* ACTIVITY:
Look through the records below and copy each line that includes the word "Given".

─── SUPPLIED DATA

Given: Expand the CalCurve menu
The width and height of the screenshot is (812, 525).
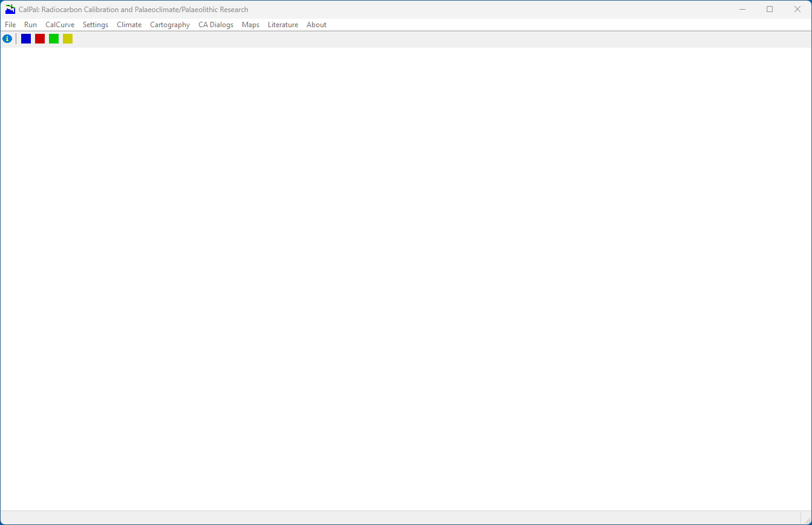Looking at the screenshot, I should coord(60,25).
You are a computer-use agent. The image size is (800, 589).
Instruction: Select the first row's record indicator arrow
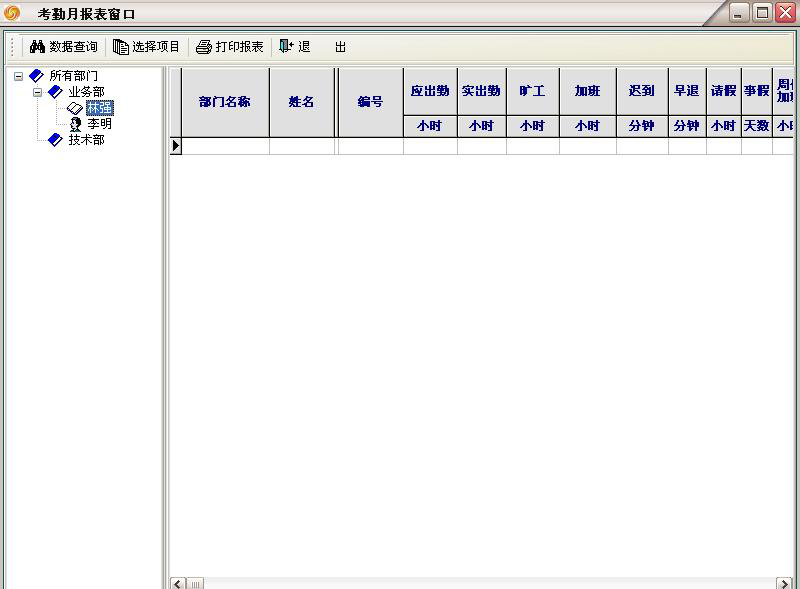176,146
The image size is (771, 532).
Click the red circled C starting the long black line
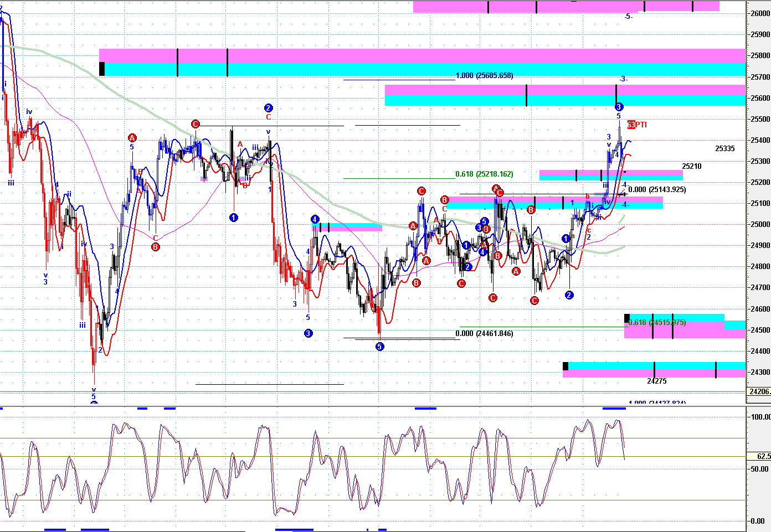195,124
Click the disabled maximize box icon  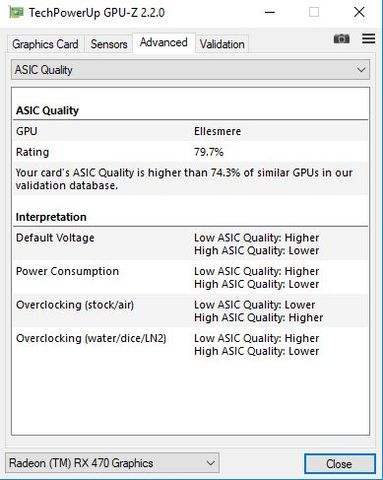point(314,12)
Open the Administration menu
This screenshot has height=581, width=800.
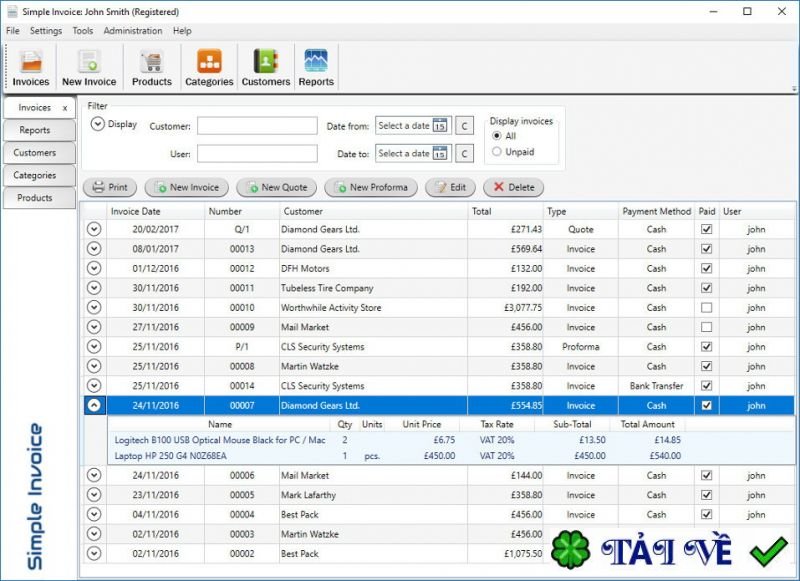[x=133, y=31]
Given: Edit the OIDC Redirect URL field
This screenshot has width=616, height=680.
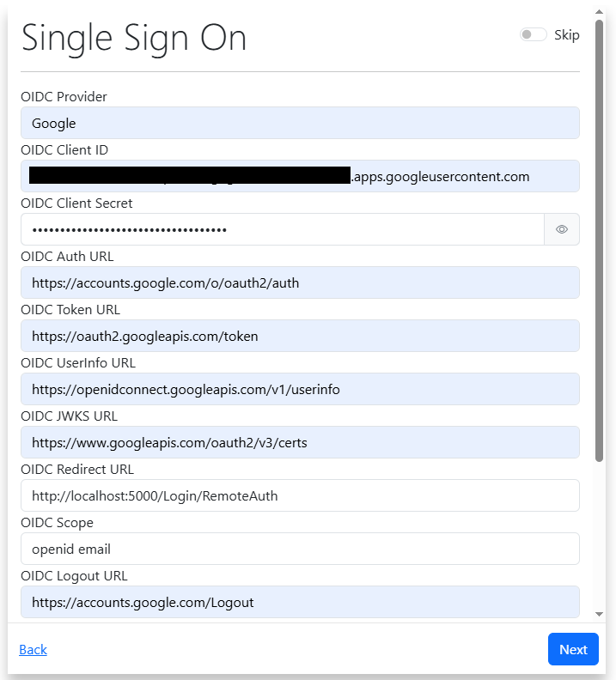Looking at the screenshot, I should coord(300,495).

──────
─── SUPPLIED DATA

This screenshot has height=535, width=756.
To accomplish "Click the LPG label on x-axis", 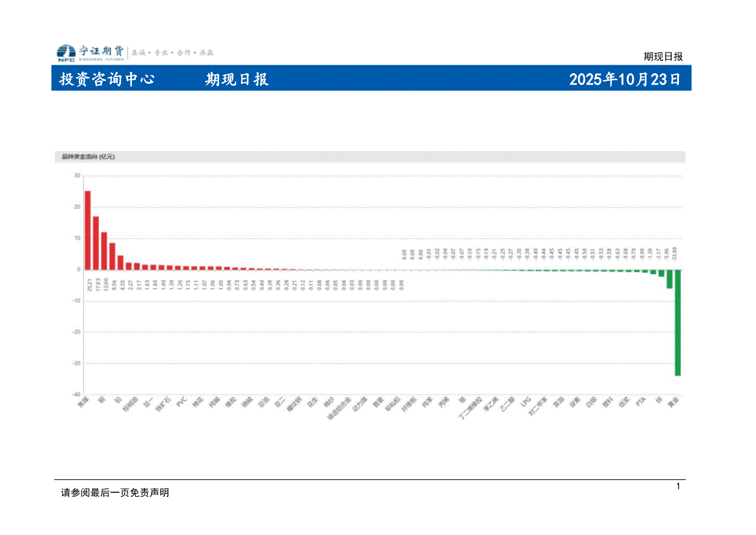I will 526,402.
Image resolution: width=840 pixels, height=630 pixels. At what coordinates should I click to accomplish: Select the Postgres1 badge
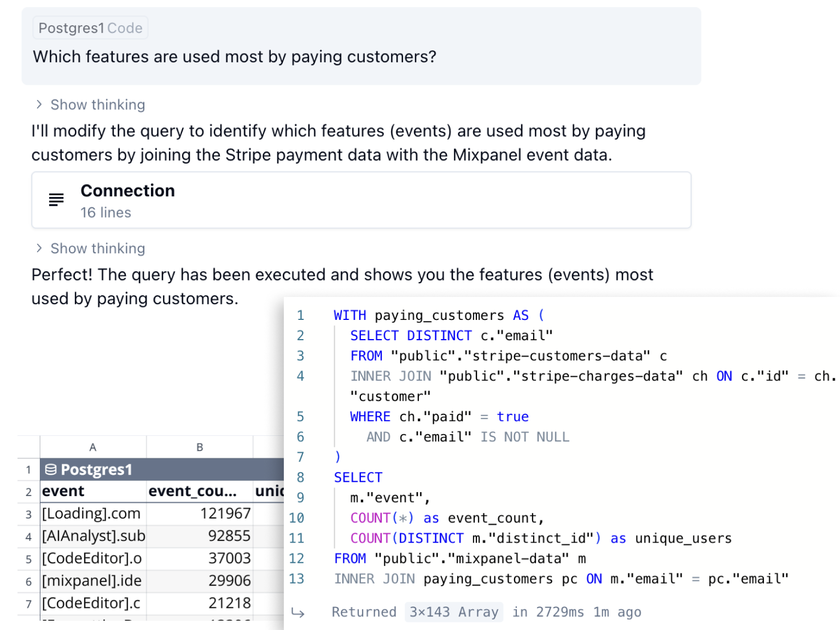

──────

* ANSWER BOX:
Given: Expand the CalCurve menu
Given: Edit the OIDC Redirect URL field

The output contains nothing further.